> Fragment:
ECLI:NL:RBLIM:2024:4688

Rechtbank Limburg

Datum uitspraak
24 juli 2024
Publicatiedatum
22 juli 2024
Zaaknummer
C/03/319743 HA ZA 23-287
Instantie
Rechtbank Limburg
Type
Uitspraak
Rechtsgebied
Civiel recht; Ondernemingsrecht
Procedures
  • Op tegenspraak
Vindplaatsen
  • Rechtspraak.nl
AI samenvatting door LexboostAutomatisch gegenereerd

Geschil tussen ex-echtelieden over rekening-courantschuld en aflossing met vermogen van de ene ex-echtgenoot

In deze bodemzaak, behandeld door de Rechtbank Limburg, gaat het om een geschil tussen ex-echtelieden die in meerdere juridische procedures verwikkeld zijn. De eiser stelt dat hij een rekening-courantschuld bij de BV van de gedaagde gedeeltelijk heeft afgelost met zijn eigen vermogen. De rechtbank heeft op 24 juli 2024 geoordeeld dat de eiser niet heeft aangetoond dat deze aflossing daadwerkelijk met zijn vermogen is gedaan. De ex-echtelieden zijn in 2016 gescheiden, en de huwelijkse voorwaarden verplichten hen om elkaar te vergoeden voor onttrekkingen aan elkaars vermogen. De eiser heeft gesteld dat hij in de periode van 2003 tot 2009 in totaal €801.249,- heeft afgelost op de rekening-courantschuld van de gedaagde bij haar onderneming. De gedaagde heeft dit betwist en aangevoerd dat de eiser feitelijk bestuurder was van de BV en dat de betalingen aan hem zelf ten goede zijn gekomen. De rechtbank heeft geconcludeerd dat de eiser onvoldoende bewijs heeft geleverd voor zijn vordering en heeft deze afgewezen. De proceskosten zijn gecompenseerd, wat betekent dat iedere partij zijn eigen kosten draagt.

> Opdracht 1: In welk jaar zijn de ex-echtelieden volgens het fragment gescheiden?

> Aangeleverde invoer:

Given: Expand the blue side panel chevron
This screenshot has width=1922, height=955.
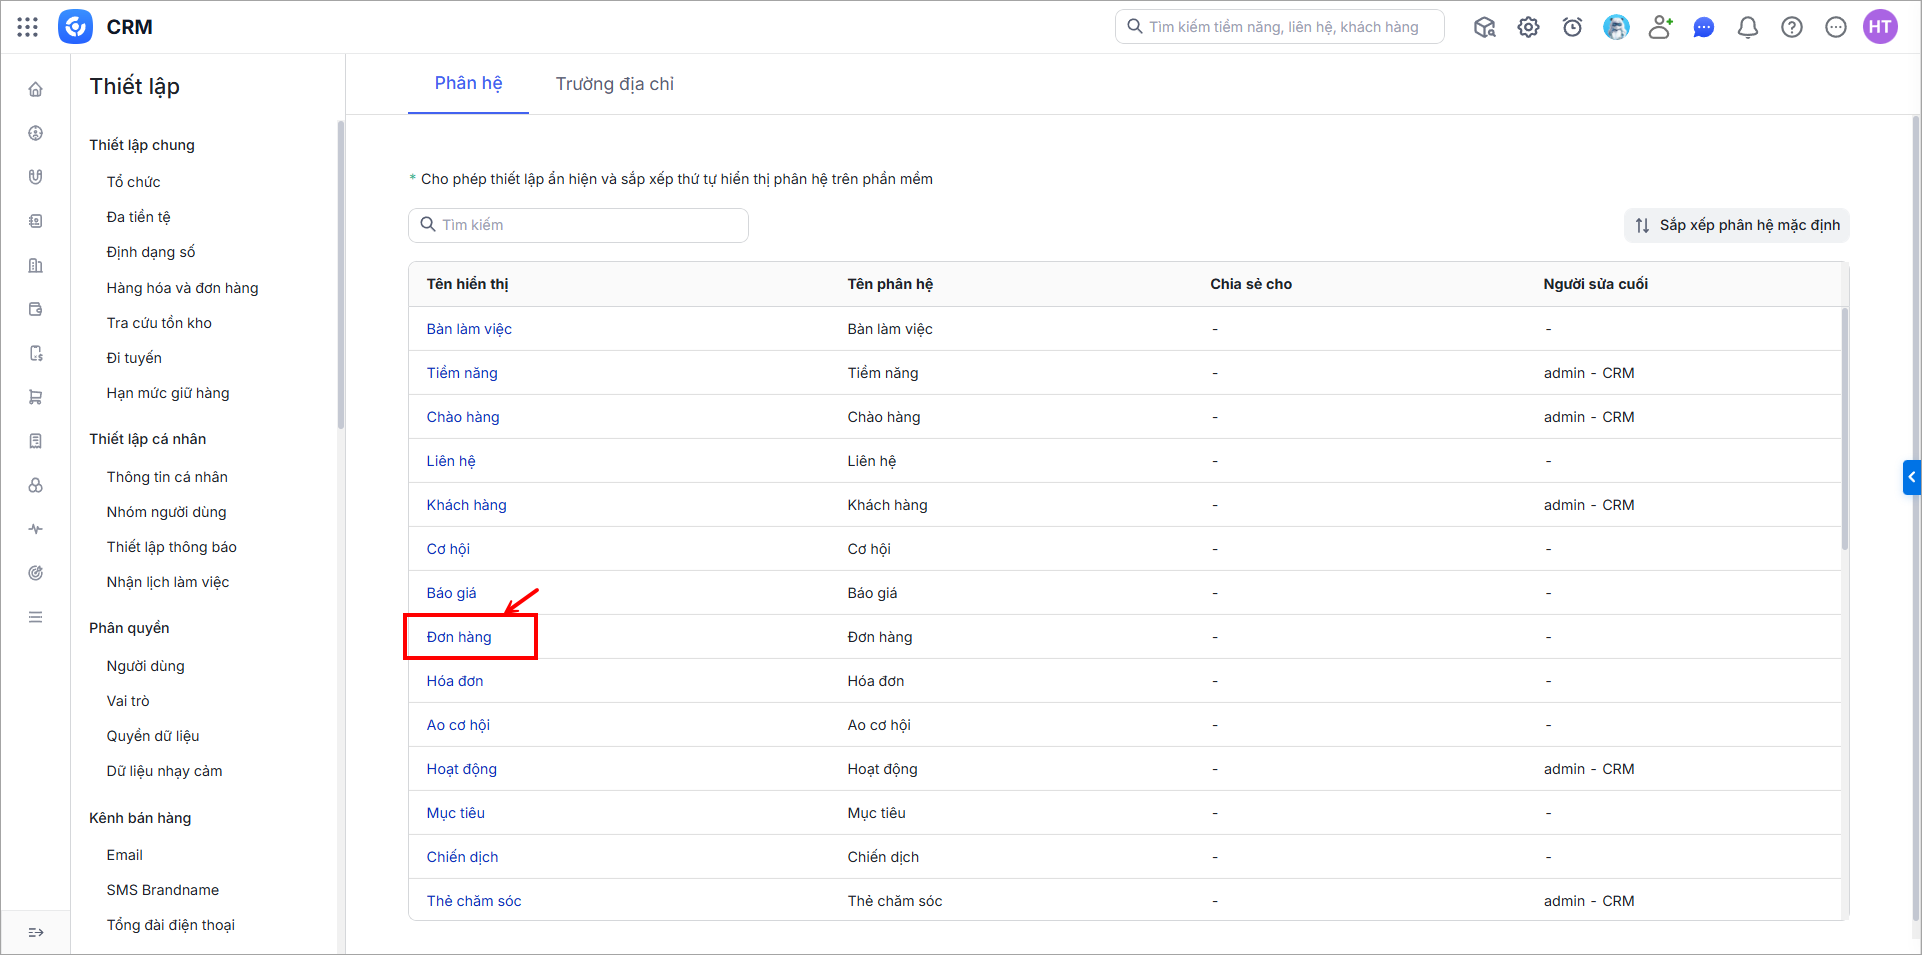Looking at the screenshot, I should 1911,477.
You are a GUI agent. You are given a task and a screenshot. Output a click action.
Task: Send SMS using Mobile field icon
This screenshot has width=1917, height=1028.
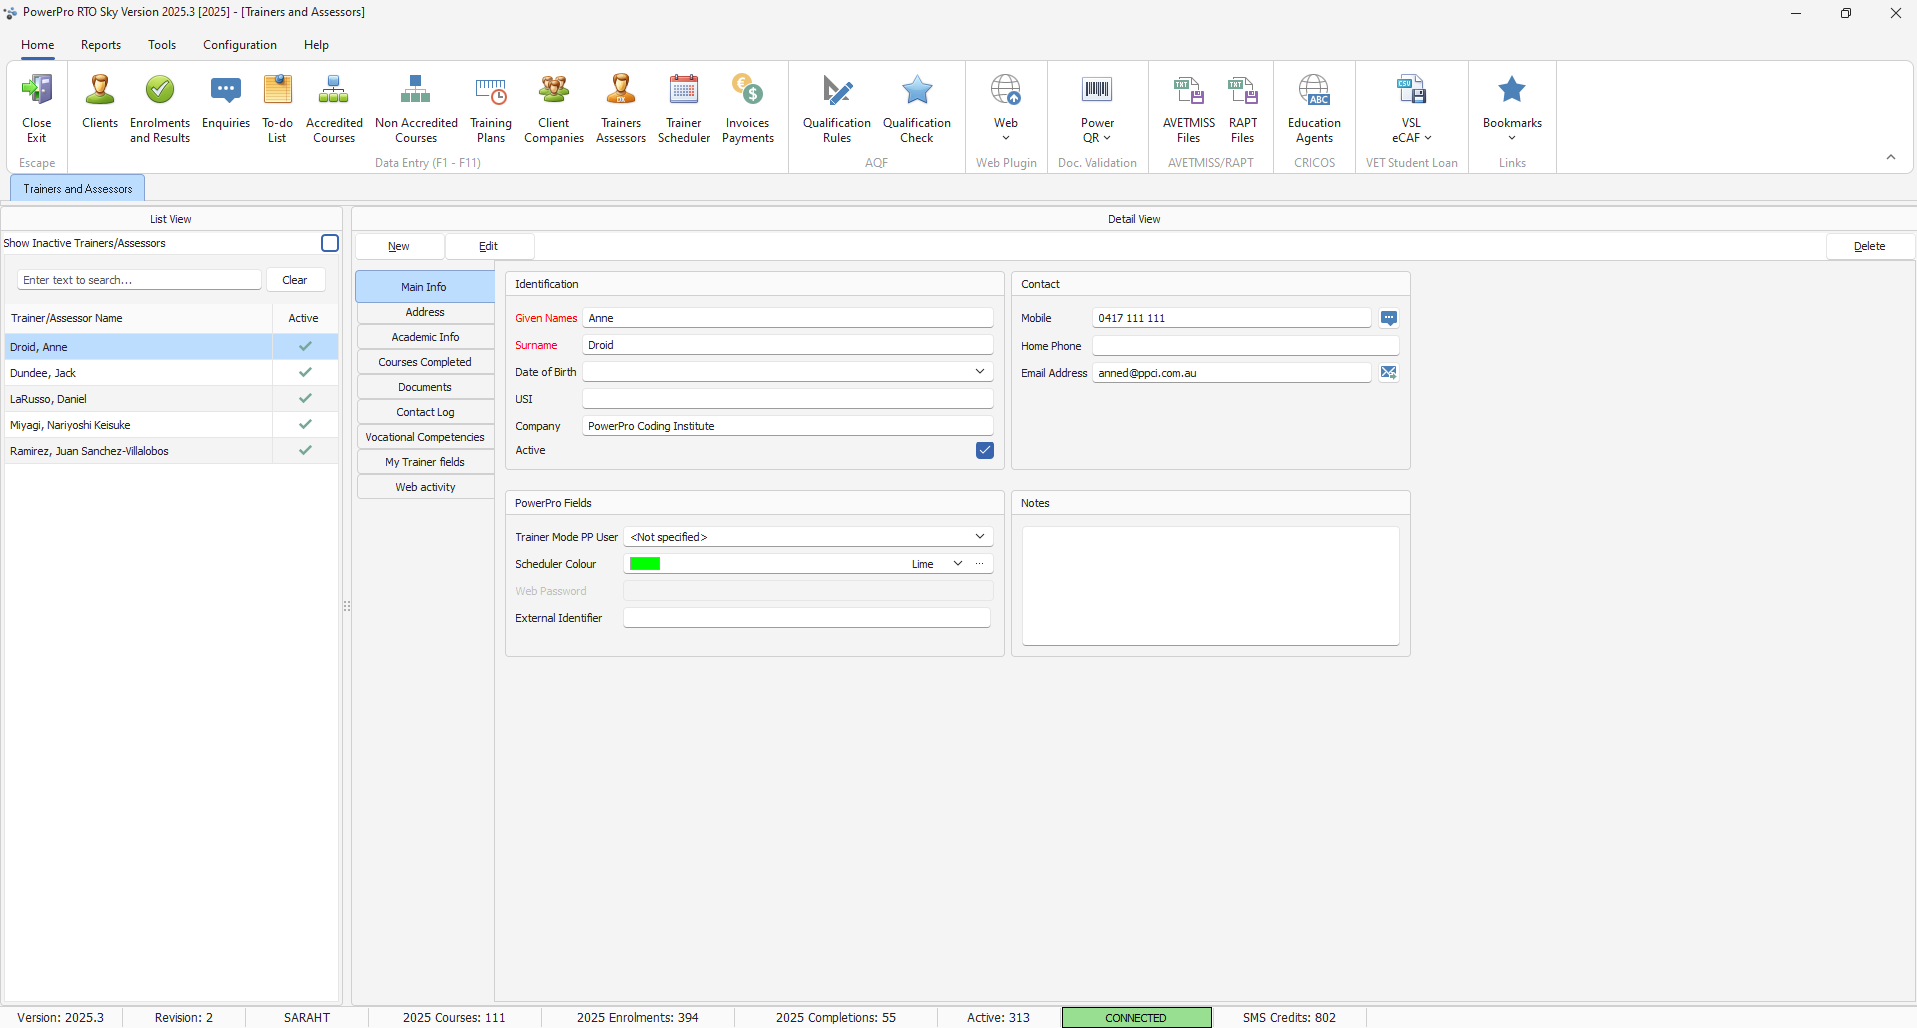(x=1389, y=318)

> Opdracht 2: Neem de regels van de invoer over vanaf de regel met "You are a GUI" tot en met het einde van de invoer, en vervang daarin "Mobile" door "Phone". Laat de afbeeldingen daarbij weg.

> Antwoord 1: In 2016.

> Antwoord 2:
You are a GUI agent. You are given a task and a screenshot. Output a click action.
Task: Send SMS using Phone field icon
This screenshot has width=1917, height=1028.
(x=1389, y=318)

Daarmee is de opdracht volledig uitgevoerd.